Şu kâinat fabrikasındaki bütün nevler, cüzler ve fertler arasında, canlı olsun cansız olsun, her bir eşya arasında bir yardımlaşma vardır. Üstadımız bunu şöyle ifade etti: Hakîmâne bir muarefe ve tanışmak, dostâne bir mükâleme ve konuşmak, kerîmâne bir muavenet ve yardımlaşmak…
Üç kelimeye dikkat edelim: Hakîmâne, dostâne ve kerîmâne.
Yani bu yardımlaşmada hikmet gözüküyor, dostluk gözüküyor ve cömertlik gözüküyor. Sanki birbirlerinin sesini çok uzak mesafelerden işitiyorlar, hikmetle imdada koşuyorlar, dostâne yardım edip cömertlikle muamele ediyorlar ve birbirlerinin ihtiyacını karşılıyorlar.
Şimdi, böyle bir yardımlaşma için, yardım eden eşyanın hangi sıfatlara sahip olması gerektiğini düşünelim:
– Başkasına yardım edebilmek için ilk önce yardım edenin iradesi olmalı ve yardım etmeyi yardım etmemeye tercih edebilmelidir.
– İradenin yanında kudreti de olmalıdır. Kudreti olmazsa yardım edemez.

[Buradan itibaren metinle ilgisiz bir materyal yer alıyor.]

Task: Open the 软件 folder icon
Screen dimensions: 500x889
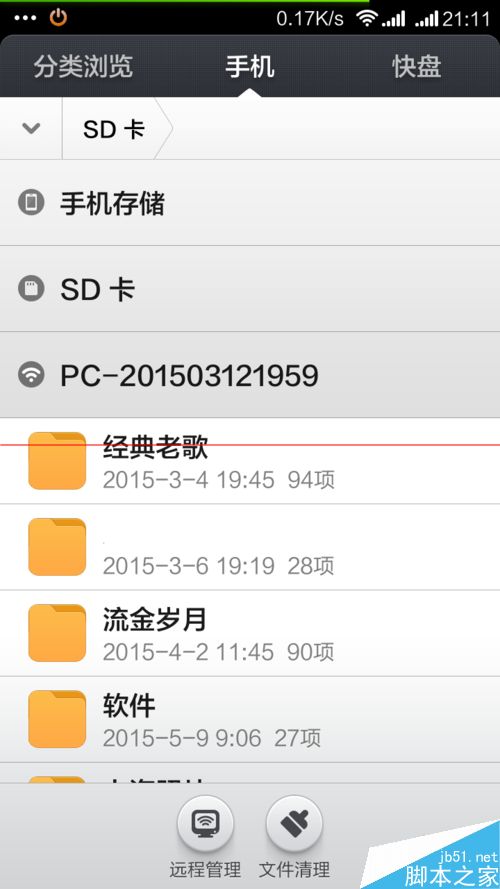Action: point(57,719)
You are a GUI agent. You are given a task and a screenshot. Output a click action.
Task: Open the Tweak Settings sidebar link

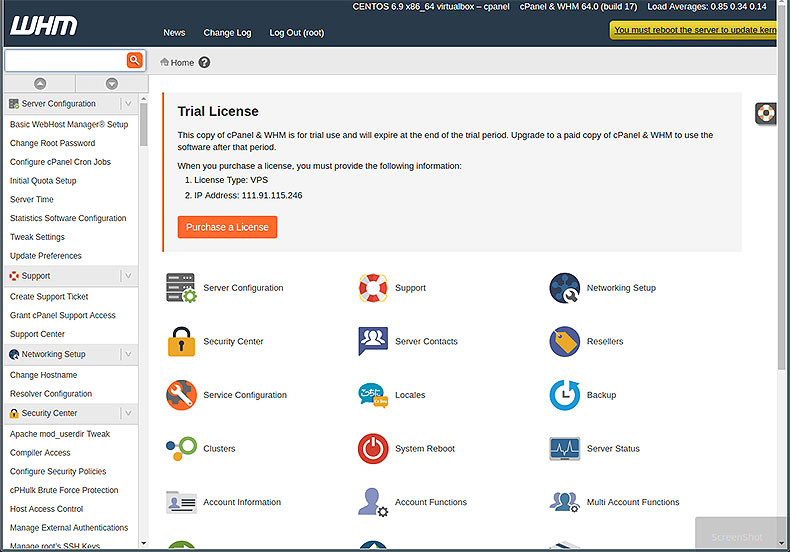37,237
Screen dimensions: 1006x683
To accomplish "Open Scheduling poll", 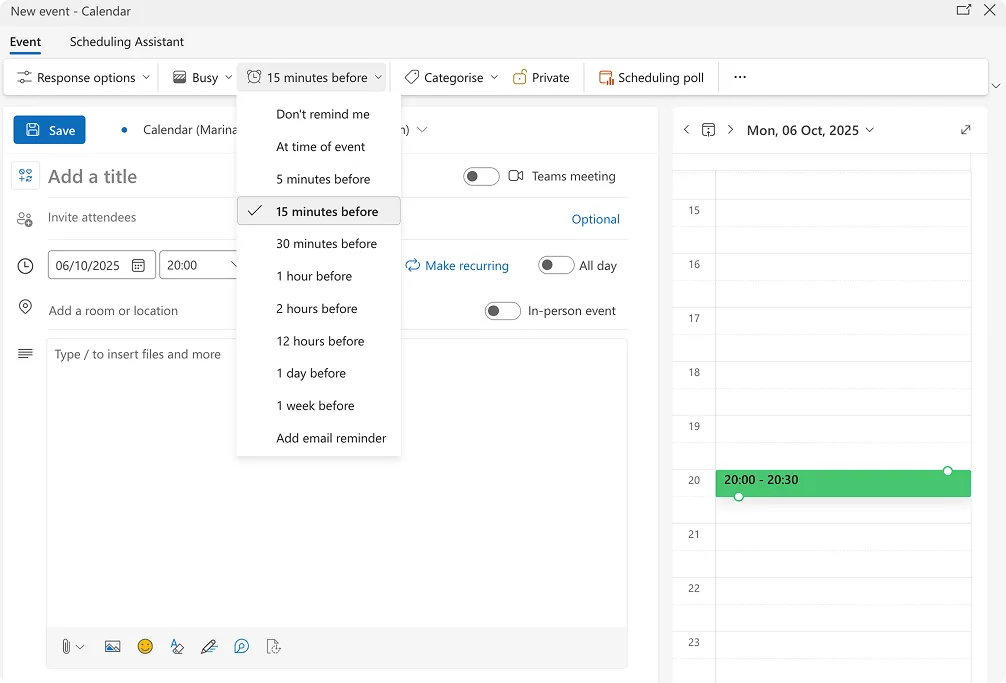I will [651, 77].
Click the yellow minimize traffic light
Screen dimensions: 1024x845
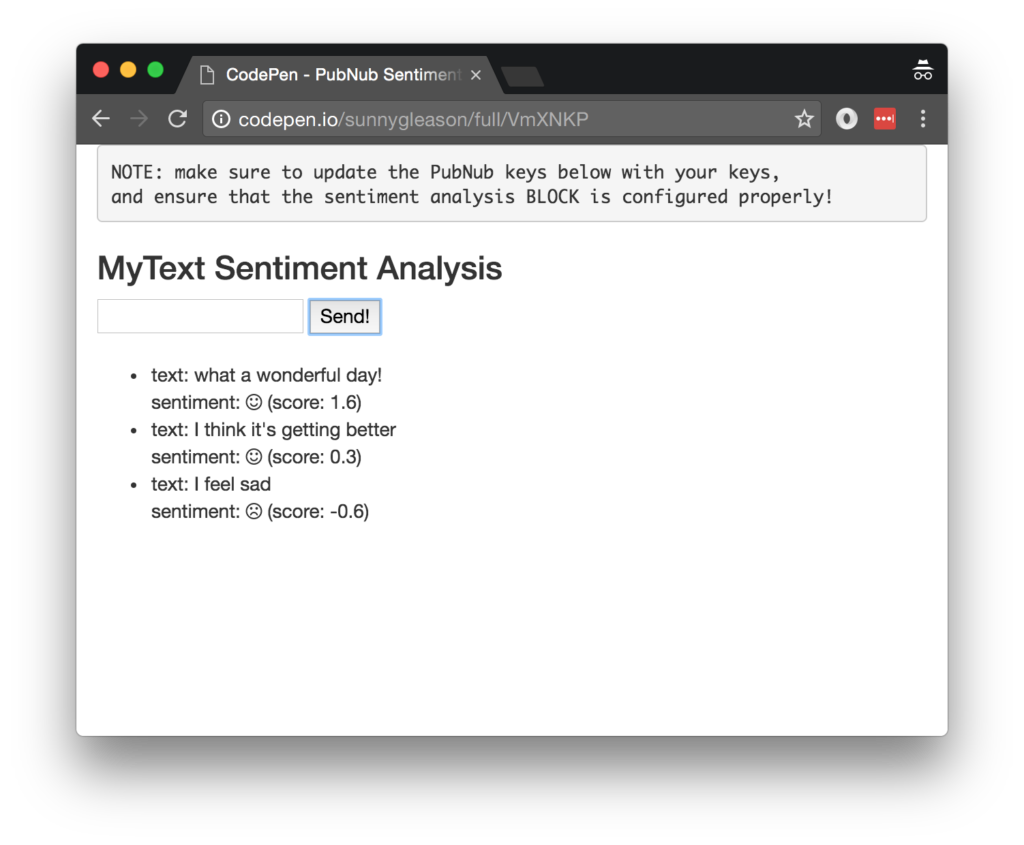[127, 69]
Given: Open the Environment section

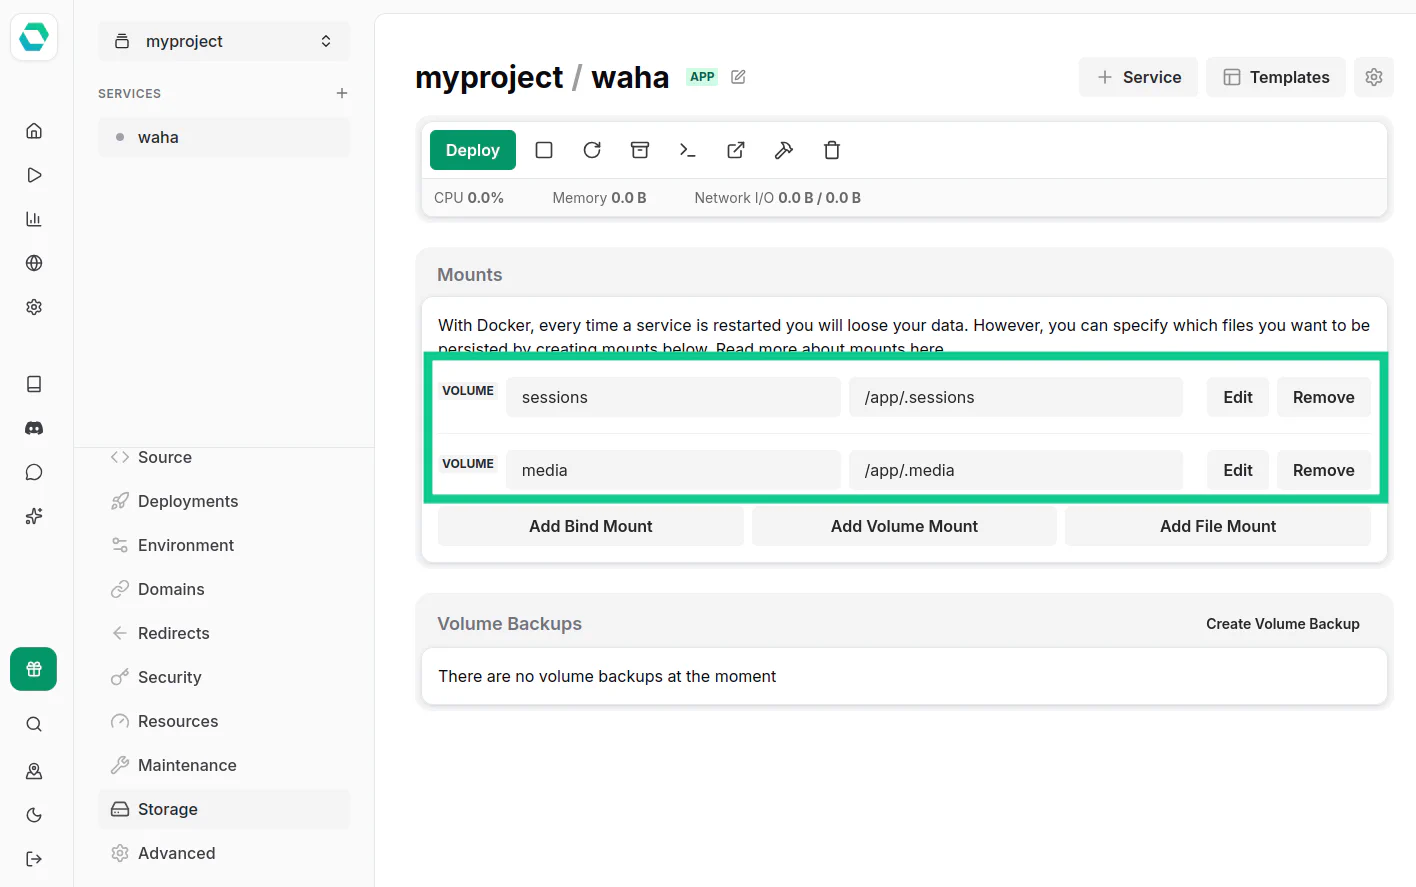Looking at the screenshot, I should (x=186, y=545).
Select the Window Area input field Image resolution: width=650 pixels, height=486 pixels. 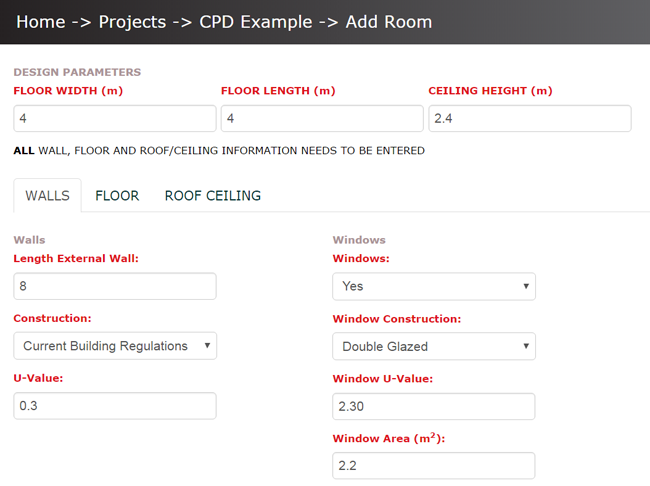click(434, 466)
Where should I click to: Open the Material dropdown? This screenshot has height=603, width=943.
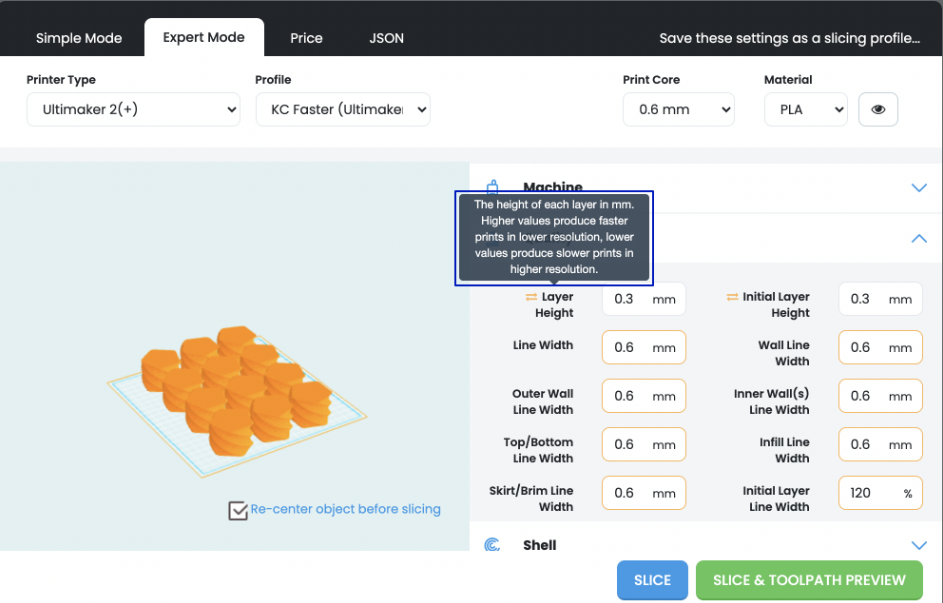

– Bunun yanında yardıma muhtaç olanı tanıyabilecek bir ilmi,
– Onun sesini duyabilecek bir işitmesi,
– Onu görebilecek bir gözü,
– İhtiyacını hissedebilecek bir aklı ve daha bunlar gibi onlarca sıfatı olmalıdır.
Hâlbuki yardıma koşan eşyada bu sıfatlar yoktur. İşte bu hâl ispat eder ki onlar kendi başlarına yardıma koşmuyor. Perde arkasında bir Zat-ı Hakîm ve Kerîm var, onları birbirinin yardımına O koşturuyor.
Şimdi, bir misal üzerinde yardımlaşma hakikatini tefekkür edelim:
Kökün iki tane vazifesi vardır. Birisi ağacı ayakta tutmaktır. Diğeri ağaca lazım olan maddeleri topraktan almaktır. Lakin ardıç ve çam gibi, iğne yapraklı ağaçların yetiştiği topraklar asit karakterli olduğundan kök lazım olan maddeleri topraktan alamaz.
İşte ağaç bu sıkıntı içinde kıvranırken birden bir mantar gelir ve ağacın köküne yerleşir. Ağaca lazım olan maddeleri onun için hazırlar ve ağaca takdim eder. Ağaç da bu iyiliğe karşı ürettiği şekerin bir kısmını ona sunar.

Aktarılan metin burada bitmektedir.